The Schlaganfallnetzwerk Ostsachsen (East Saxony Stroke Network) is one of the pioneering telemedicine projects in Saxony. For the last few years, this project has constantly improved after-care for the patients concerned, with doctors in regional areas in particular being supported by stroke specialists from Dresden and other major hospitals. And one important plus for the patients themselves is the fact that diagnoses are based on data that can be exchanged digitally on a central platform, Telehealth Ostsachsen (THOS). Along with the Carl Gustav Carus University Hospital, with its neurology clinic, the TU Dresden is an important project partner, with its chair for business computing, and system development in particular.

From diagnostics to new treatment options

BIOTEC
BIOTEC

In addition to digitalisation, modern medicine is particularly focusing on findings from the field of biotechnology, which, in Dresden, has a lot to offer, including faster, more accurate diagnostic methods and highly accurate treatment options. BIOTEC, the biotechnology centre at the TU Dresden, has been utilising groundbreaking findings to combat diseases for 20 years. The core disciplines currently include dementia research, obtaining findings on the relevance of physical cell properties in the emergence of visual impairments, and the structured recording of medical data to draw conclusions about its effect on other diseases, such as pancreatic cancer. At the Max Bergmann Centre of Biomaterials, biomaterials are developed for various medical disciplines, including dentistry, orthopaedics and regenerative medicine. Meanwhile, live matter is the focus of research at the B CUBE (Centre for Molecular Bioengineering) run by the TU Dresden. Innovative materials and technologies are developed here based on these findings.

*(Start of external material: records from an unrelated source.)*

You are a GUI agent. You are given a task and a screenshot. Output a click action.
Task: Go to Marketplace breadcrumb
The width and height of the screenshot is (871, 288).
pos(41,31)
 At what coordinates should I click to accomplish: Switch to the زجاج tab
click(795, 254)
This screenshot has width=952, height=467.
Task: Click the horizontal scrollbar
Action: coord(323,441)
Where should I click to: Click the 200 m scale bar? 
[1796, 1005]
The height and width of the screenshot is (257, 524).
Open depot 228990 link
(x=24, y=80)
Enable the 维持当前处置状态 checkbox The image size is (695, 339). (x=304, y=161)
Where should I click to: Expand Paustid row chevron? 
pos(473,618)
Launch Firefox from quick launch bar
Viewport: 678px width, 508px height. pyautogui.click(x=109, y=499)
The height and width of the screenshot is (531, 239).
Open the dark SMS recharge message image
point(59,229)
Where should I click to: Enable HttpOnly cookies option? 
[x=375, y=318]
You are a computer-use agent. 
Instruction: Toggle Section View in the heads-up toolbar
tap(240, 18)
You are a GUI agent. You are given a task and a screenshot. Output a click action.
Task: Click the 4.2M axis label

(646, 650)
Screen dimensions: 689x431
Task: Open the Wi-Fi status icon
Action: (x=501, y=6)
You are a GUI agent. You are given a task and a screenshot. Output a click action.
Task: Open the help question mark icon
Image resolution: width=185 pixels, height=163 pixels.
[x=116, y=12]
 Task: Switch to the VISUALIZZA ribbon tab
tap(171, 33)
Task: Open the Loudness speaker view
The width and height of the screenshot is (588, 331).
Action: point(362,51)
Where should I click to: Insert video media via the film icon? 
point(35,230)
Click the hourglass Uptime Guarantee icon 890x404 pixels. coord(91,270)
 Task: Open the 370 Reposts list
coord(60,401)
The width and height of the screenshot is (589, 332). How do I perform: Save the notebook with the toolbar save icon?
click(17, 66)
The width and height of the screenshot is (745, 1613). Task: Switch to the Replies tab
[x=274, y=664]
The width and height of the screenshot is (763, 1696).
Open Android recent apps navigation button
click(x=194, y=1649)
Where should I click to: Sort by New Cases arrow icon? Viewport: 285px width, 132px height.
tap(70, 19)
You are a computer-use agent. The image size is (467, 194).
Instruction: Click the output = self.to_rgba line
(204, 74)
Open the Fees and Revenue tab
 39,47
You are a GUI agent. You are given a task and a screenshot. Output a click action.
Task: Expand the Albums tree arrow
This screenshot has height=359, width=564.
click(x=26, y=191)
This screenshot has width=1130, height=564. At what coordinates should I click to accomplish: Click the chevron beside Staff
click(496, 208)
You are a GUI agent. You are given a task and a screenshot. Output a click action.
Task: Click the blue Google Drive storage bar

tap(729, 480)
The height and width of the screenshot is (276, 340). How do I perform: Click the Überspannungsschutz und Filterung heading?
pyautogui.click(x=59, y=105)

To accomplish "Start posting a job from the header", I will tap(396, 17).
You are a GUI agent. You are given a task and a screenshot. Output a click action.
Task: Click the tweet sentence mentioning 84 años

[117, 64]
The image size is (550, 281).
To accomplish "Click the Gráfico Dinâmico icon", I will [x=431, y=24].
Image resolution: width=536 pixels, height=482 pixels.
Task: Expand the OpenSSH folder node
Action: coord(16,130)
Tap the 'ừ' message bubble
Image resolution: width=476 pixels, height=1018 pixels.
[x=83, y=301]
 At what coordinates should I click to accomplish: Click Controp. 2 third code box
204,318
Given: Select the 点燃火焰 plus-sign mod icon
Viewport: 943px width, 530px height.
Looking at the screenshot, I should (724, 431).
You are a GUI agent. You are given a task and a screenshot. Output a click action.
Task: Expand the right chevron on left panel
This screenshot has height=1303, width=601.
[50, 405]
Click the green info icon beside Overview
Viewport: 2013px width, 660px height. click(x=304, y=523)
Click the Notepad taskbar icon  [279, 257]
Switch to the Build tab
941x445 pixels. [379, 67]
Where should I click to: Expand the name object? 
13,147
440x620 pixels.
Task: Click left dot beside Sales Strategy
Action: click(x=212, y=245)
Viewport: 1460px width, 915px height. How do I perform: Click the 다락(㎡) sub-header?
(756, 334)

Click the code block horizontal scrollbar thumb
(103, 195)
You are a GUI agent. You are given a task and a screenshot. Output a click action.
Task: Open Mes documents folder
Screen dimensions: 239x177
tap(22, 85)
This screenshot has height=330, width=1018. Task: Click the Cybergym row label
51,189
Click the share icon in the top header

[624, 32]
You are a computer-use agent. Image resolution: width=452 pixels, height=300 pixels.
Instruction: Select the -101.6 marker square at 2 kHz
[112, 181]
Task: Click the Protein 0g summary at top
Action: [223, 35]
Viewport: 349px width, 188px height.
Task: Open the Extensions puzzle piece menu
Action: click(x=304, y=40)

And it’s not just in research, but also by serving as the headquarters of international biotech companies, that Dresden has become a global player for innovative medical processes. Its portfolio includes companies such as GSK, ROTOP Pharmaka, Apogepha, Menarini, DewPoint, Lipotype, Gemoab and Riboxx. Biotype, for example, produces and sells molecular diagnostic kits to prove and quantify RNA and DNA markers, making it currently very topical in COVID-19 diagnosis.

Perfect conditions at the innovations hub that is Dresden

Prof. Gerhard Fettweis from 5G Lab Germany is doing intensive research on the cellular standard of the future.
Prof. Gerhard Fettweis from 5G Lab Germany is doing intensive research on the cellular standard of the future.

By investing in the modern 5G and 6G mobile network, the TU Dresden is helping provide the communication-technology infrastructure for modern processes in medicine and research. Dresden is thus also a hotbed for other progressive issues, such as Industry 4.0 and sustainability research, which are making the city a veritable innovations hub.